Start of Data for processing
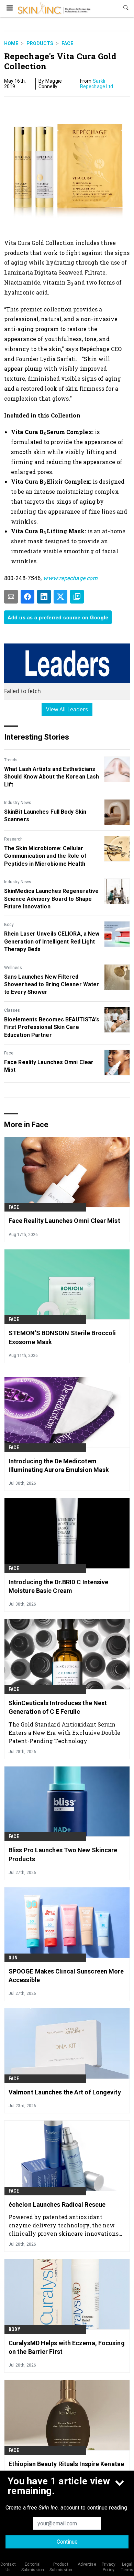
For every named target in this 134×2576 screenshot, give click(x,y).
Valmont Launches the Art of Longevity (65, 2092)
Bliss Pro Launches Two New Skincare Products (63, 1854)
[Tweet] (60, 597)
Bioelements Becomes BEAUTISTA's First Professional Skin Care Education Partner (51, 1027)
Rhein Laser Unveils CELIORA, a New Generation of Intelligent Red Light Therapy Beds (51, 941)
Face (67, 43)
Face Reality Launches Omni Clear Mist (48, 1066)
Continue (67, 2541)
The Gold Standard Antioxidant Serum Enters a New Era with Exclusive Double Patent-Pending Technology (64, 1732)
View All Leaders (67, 709)
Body (9, 924)
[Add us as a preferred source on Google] (77, 597)
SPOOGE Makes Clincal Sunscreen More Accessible (66, 1975)
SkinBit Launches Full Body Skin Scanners (45, 815)
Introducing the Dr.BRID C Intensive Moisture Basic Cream (59, 1586)
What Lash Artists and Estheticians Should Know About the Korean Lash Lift (51, 777)
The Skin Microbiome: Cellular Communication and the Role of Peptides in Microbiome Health (45, 856)
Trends (11, 760)
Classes (12, 1010)
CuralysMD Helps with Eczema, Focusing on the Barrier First (67, 2347)
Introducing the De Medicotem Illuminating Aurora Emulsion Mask (59, 1465)
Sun (13, 1957)
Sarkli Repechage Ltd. (97, 84)
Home (11, 43)
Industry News (17, 802)
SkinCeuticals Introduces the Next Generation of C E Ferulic (58, 1707)
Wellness (13, 967)
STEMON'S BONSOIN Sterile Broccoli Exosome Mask (62, 1337)
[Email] (11, 597)
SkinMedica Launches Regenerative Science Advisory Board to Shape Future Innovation (51, 899)
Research (13, 839)
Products (39, 43)
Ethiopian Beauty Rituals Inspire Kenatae (66, 2463)
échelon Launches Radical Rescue (57, 2204)
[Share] (27, 597)
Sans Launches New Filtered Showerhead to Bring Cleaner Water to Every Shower (51, 984)
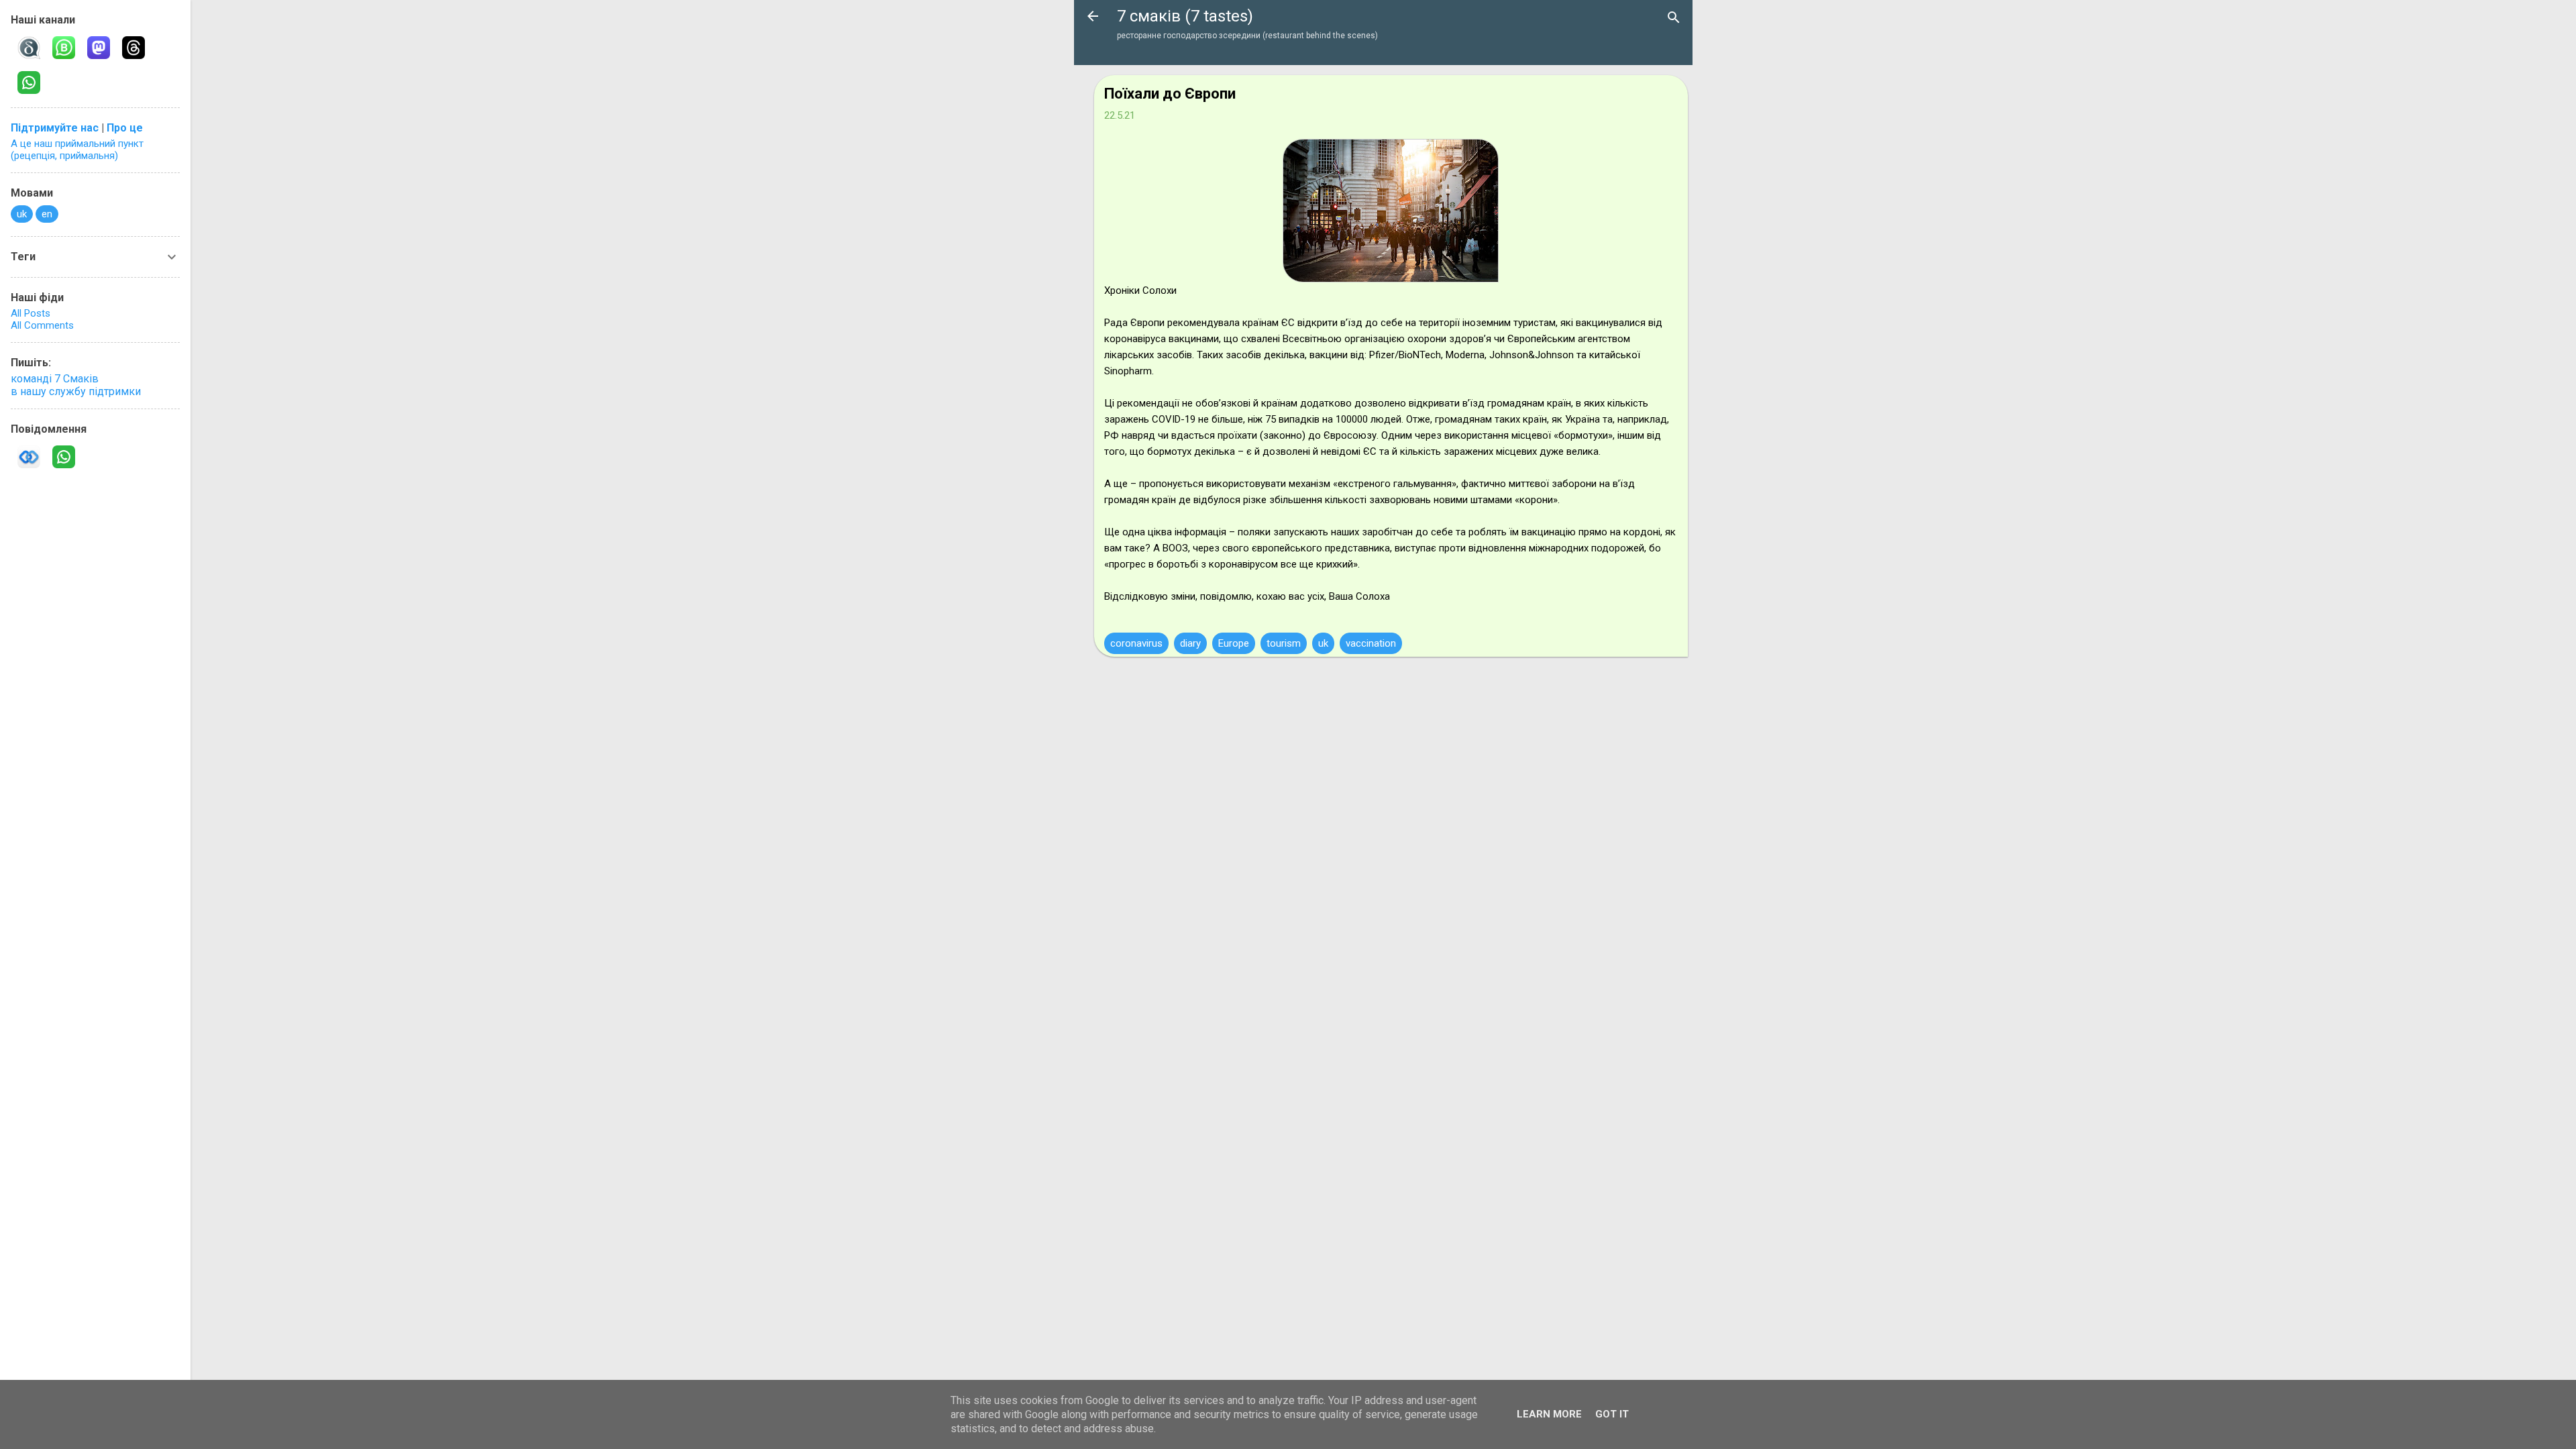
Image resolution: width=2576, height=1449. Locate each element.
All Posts (30, 313)
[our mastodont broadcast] (96, 46)
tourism (1284, 643)
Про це (125, 127)
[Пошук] (1674, 17)
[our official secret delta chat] (27, 46)
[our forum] (27, 80)
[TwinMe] (27, 455)
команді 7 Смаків (55, 378)
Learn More (1549, 1414)
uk (1323, 643)
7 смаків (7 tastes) (1185, 16)
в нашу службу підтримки (76, 391)
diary (1190, 643)
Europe (1233, 643)
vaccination (1371, 643)
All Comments (42, 325)
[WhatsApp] (62, 455)
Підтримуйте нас (55, 127)
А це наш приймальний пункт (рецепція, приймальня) (77, 150)
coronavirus (1136, 643)
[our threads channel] (131, 46)
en (47, 214)
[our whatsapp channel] (62, 46)
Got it (1612, 1414)
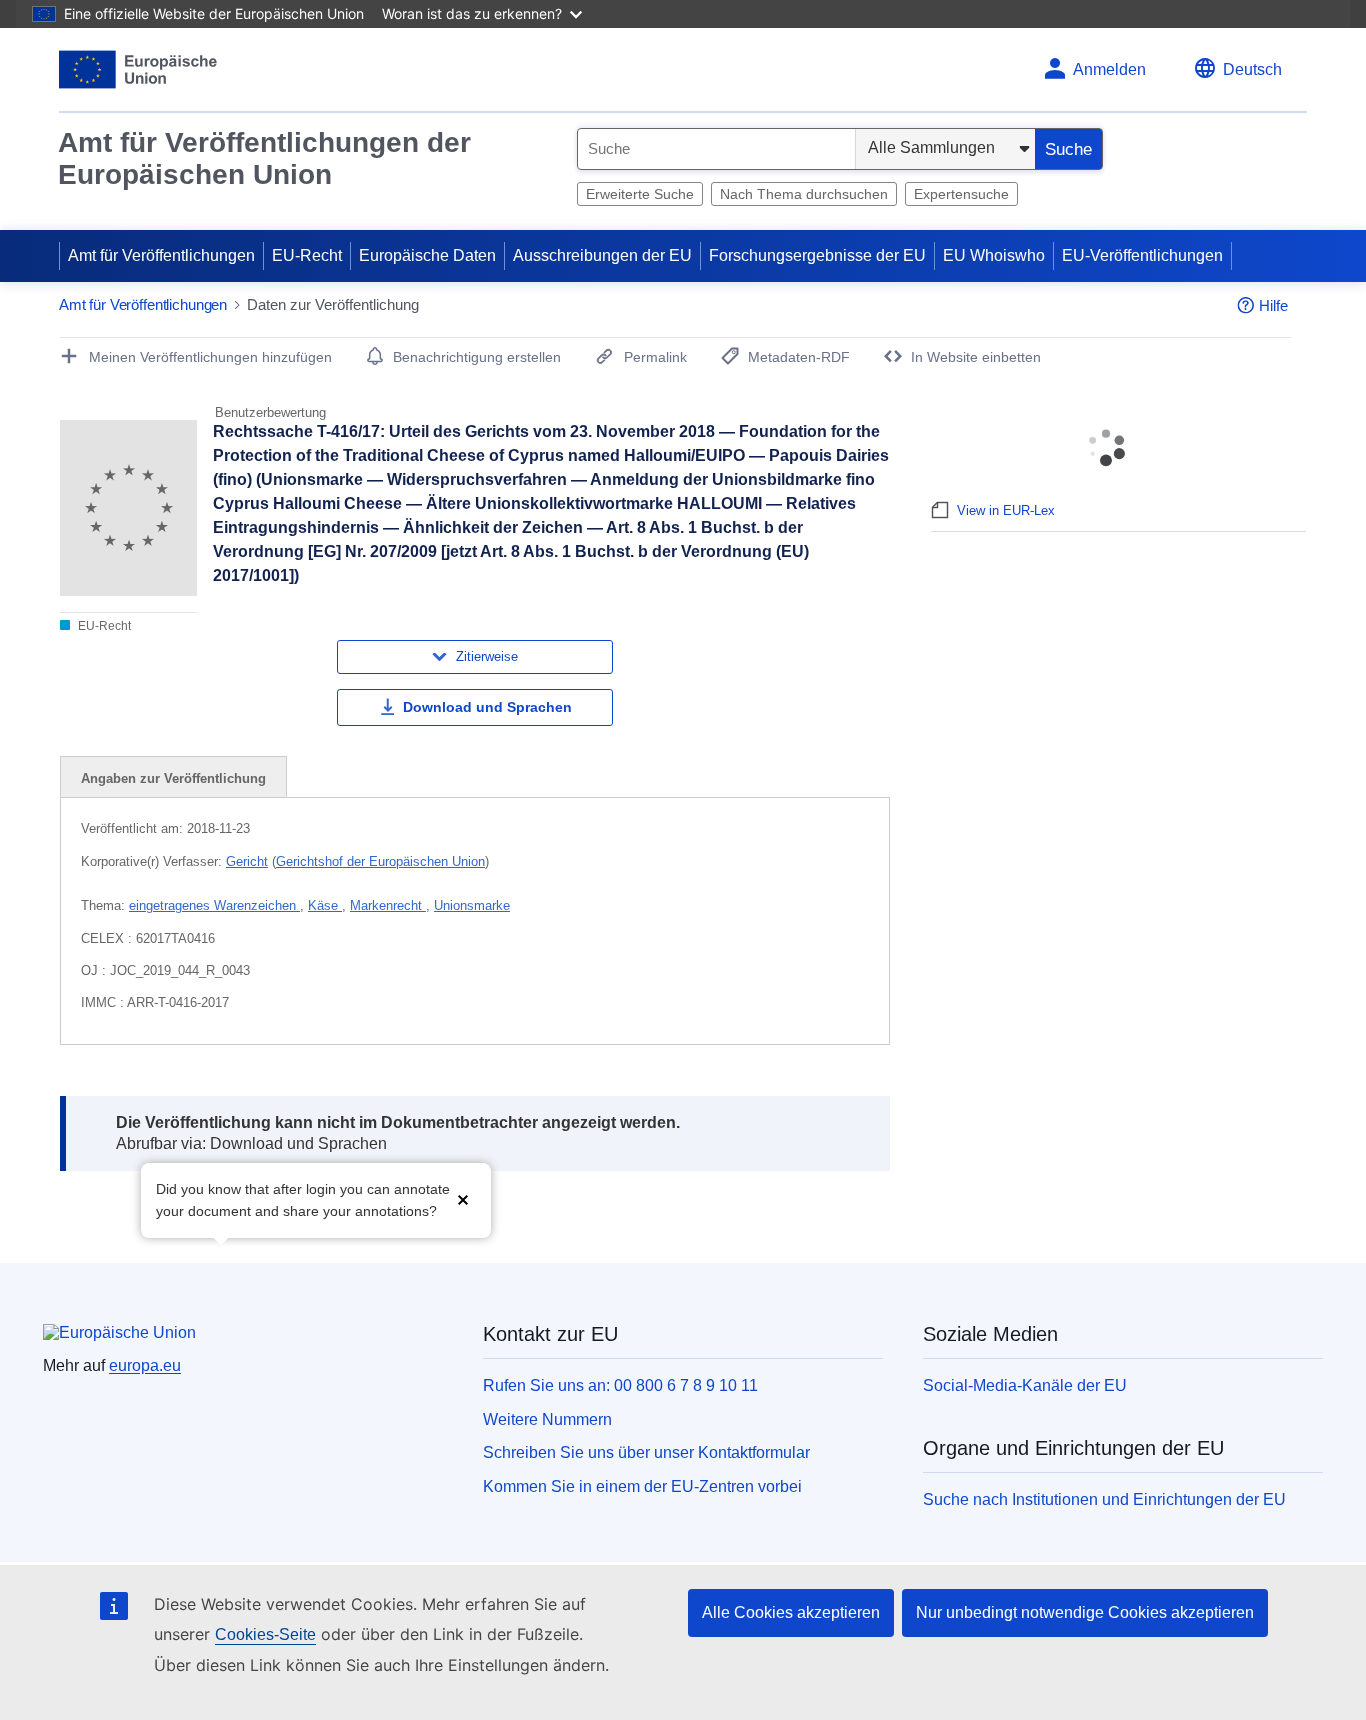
End of Data for processing
◆ **Exercise description**
Every line above that includes the string "Introducing" should be counted, and the answer should be that number only.

◆ **Solution to this task**
2